* **Your goal**:
The copy you return should hold every record below word for word and no images.

● ● ● ●

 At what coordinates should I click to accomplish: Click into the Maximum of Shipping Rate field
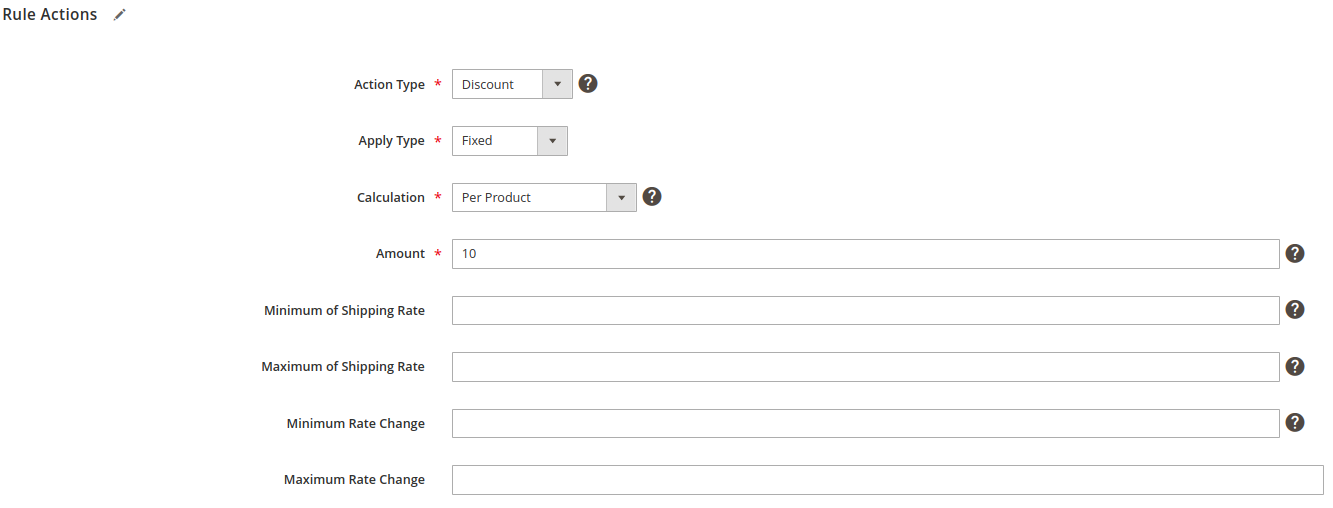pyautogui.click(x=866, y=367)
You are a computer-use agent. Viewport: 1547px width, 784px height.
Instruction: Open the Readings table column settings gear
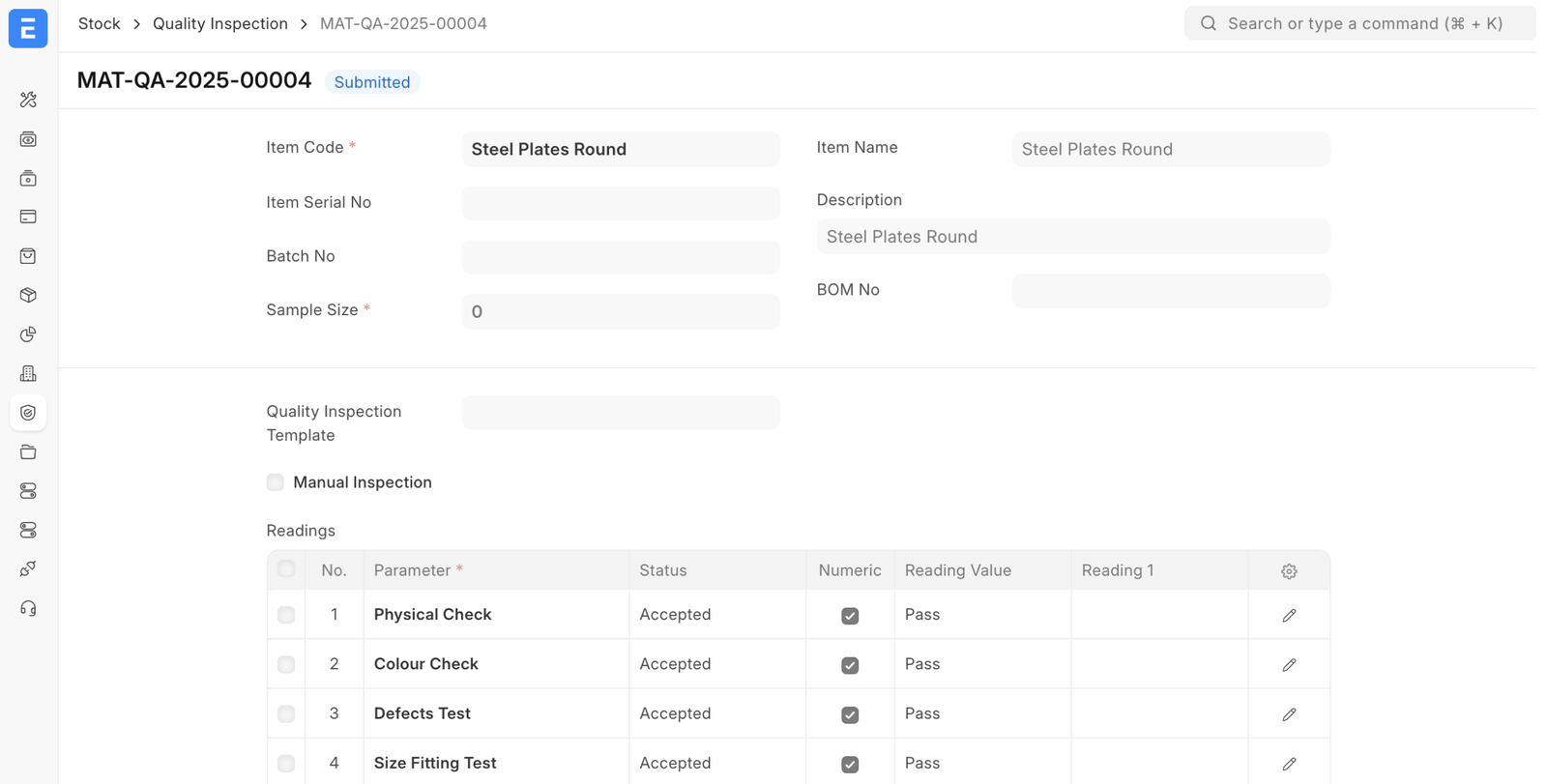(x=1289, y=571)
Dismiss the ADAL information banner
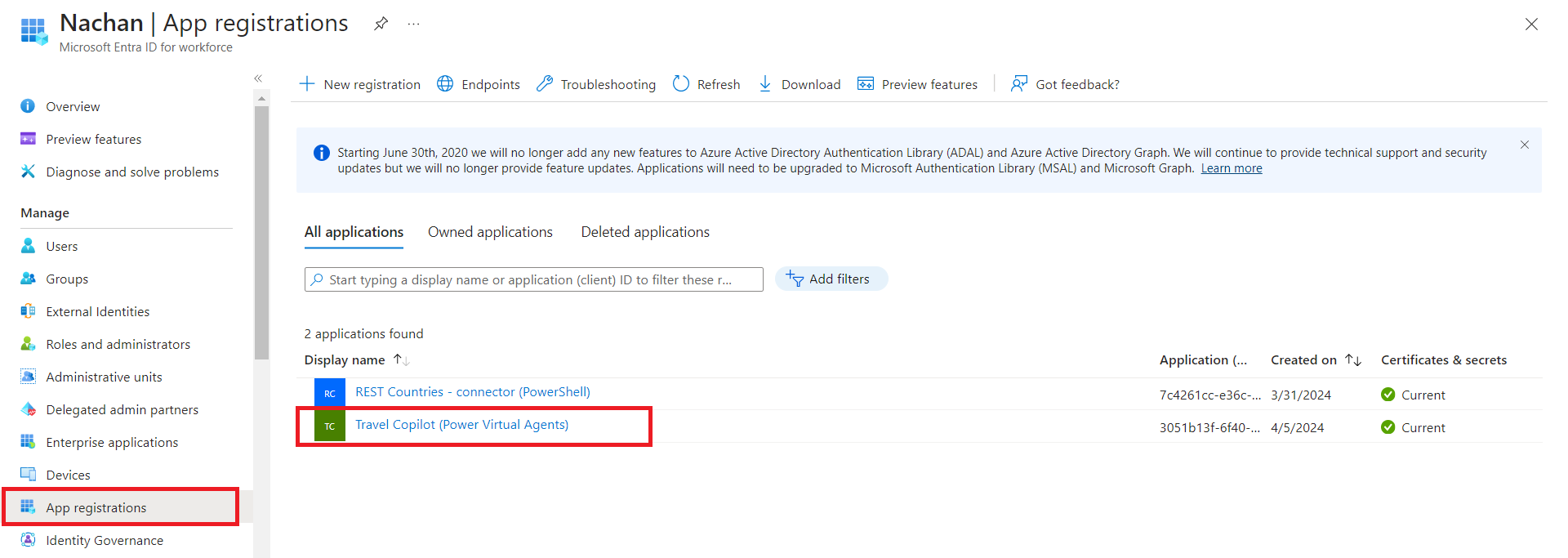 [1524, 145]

● ● ● ●

* **Expected answer**:
 At what coordinates should I click to accomplish: Click into the Maximum of Shipping Rate field
pyautogui.click(x=866, y=367)
You are a computer-use agent. Viewport: 1547px width, 784px height.
Instruction: Open the Readings table column settings gear
(x=1289, y=571)
Dismiss the ADAL information banner
 [1524, 145]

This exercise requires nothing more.